Fine Arts Quartet (Naxos)

Our rating

3

Published: April 16, 2020 at 12:07 pm

CD_8574051_Beethoven_cmyk

Beethoven String Quartet in F major, Hess 32; String Quartet No. 14 in C sharp minor. Op. 131 – Adagio espressivo; Prelude and Fugue in F major, Hess 30; Allegretto in B minor, WoO 210; Prelude and Fugue in C major, Hess 31; Menuett in A flat major, WoO 209; Grosse Fugue in B flat major, Op. 133; Handel (arr. Beethoven) Solomon, HWV 67, Part I – Overture: Fugue Fine Arts Quartet Naxos 8.574051 70.19 mins

Anyone hoping for a disc full of ‘new’ Beethoven will be underwhelmed by this recording: there are only 17 minutes of genuinely unfamiliar music here and two minutes of that is an arrangement of a fugue by Handel.

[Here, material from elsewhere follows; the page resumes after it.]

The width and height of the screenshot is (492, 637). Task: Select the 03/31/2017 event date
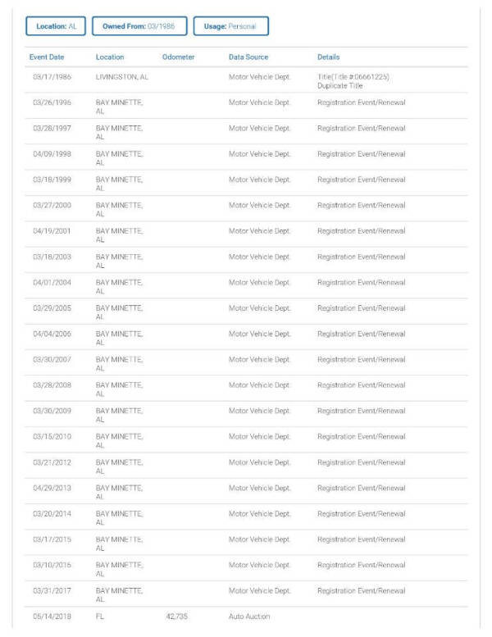[x=52, y=591]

The unfamiliar pieces mostly offer insight into Beethoven’s counterpoint studies in Vienna in the 1790s – these are studies straight from the exercise book, albeit ones that would have delighted any teacher. The two complete Preludes and Fugues would be at home in the organ loft. There’s also the tiny Allegretto that Beethoven dashed off in 1817 as a souvenir for an English visitor who took it home to Cornwall, where it was rediscovered only in 1999. This is more like the inventive Beethoven we know; with its wrong-footed accents it sounds like the potential introduction to something fiery and substantial, although it lasts only half a minute.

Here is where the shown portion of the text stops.